:: MATERIALS PROVIDED ::
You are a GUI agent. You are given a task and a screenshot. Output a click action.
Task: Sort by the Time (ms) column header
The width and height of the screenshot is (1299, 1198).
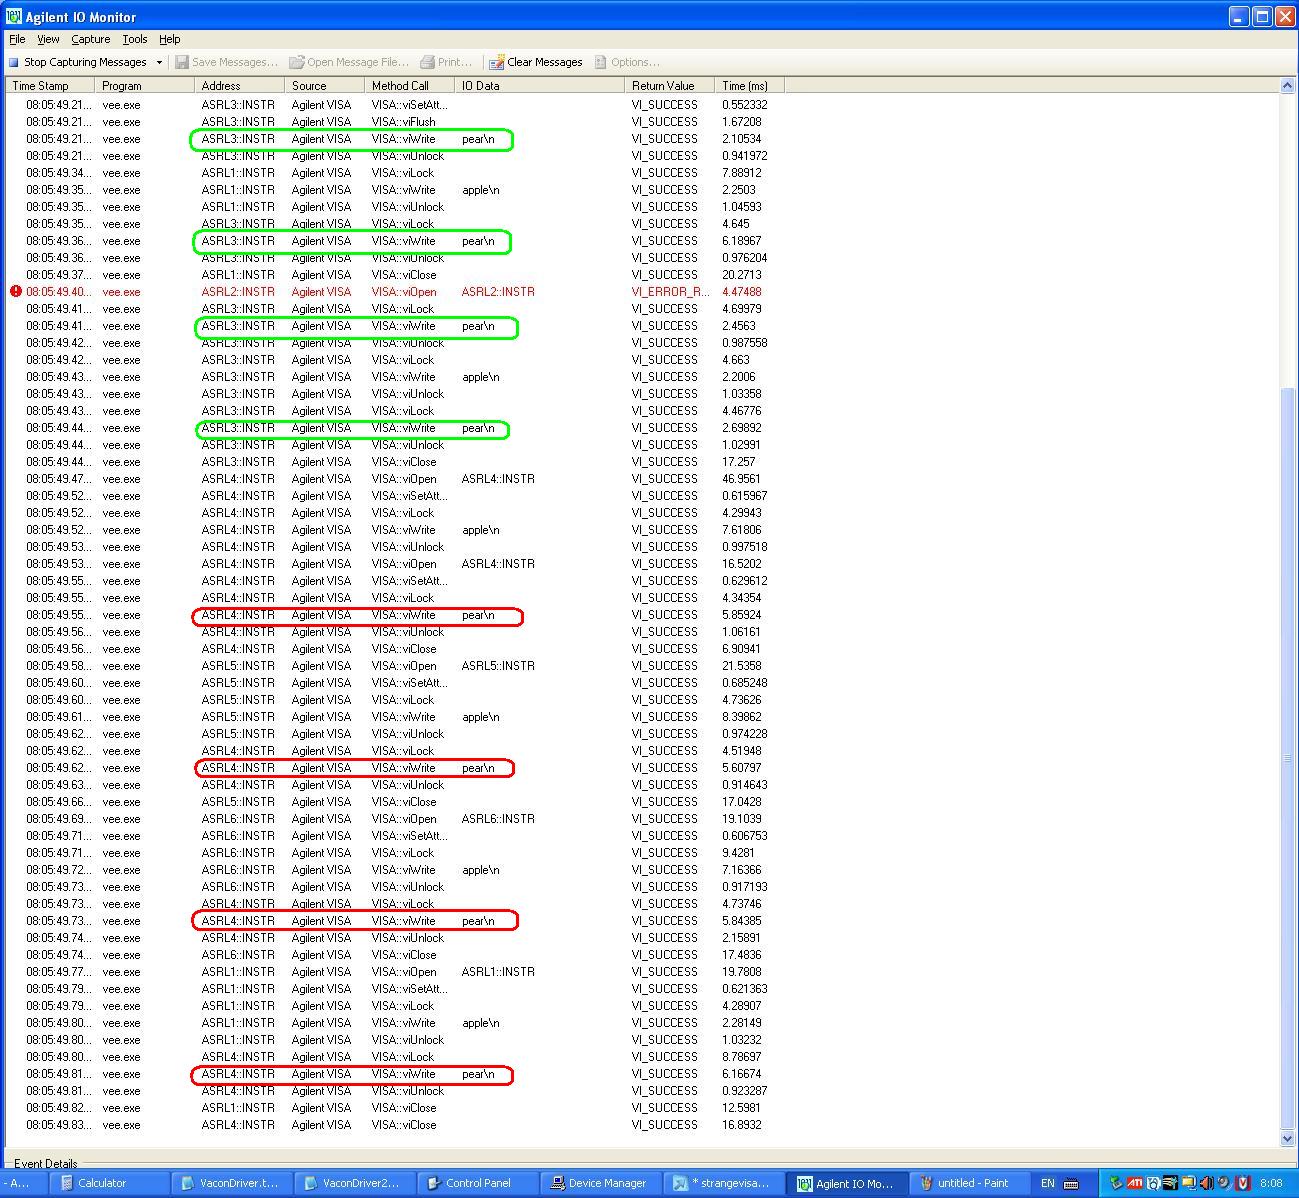click(745, 86)
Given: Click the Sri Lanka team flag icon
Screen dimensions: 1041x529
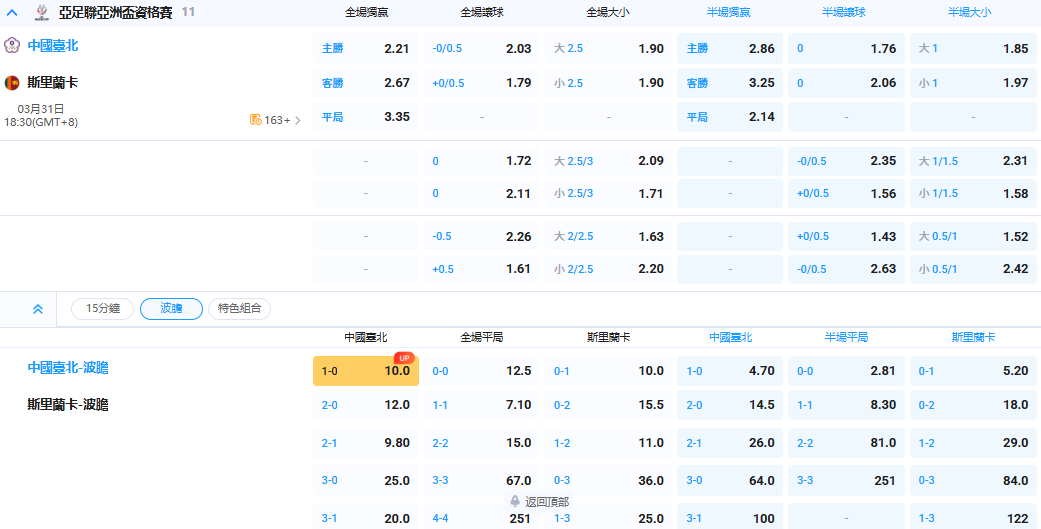Looking at the screenshot, I should (x=12, y=83).
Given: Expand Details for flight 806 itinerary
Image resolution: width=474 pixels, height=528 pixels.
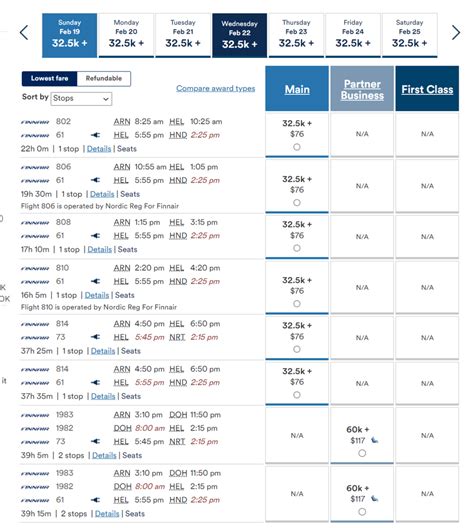Looking at the screenshot, I should [x=102, y=194].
:::
#### [WHAT IS NEEDED]
I'd like the material repeated word for word, without the pictures it holds.

#### [TASK SOLUTION]
You are a GUI agent. You are given a task and a screenshot. Output a click action.
Task: Sort by the Time (ms) column header
The width and height of the screenshot is (1299, 1198).
click(745, 86)
Given: Click the Sri Lanka team flag icon
Screen dimensions: 1041x529
Looking at the screenshot, I should (x=12, y=83).
Given: Expand Details for flight 806 itinerary
Image resolution: width=474 pixels, height=528 pixels.
Looking at the screenshot, I should [x=102, y=194].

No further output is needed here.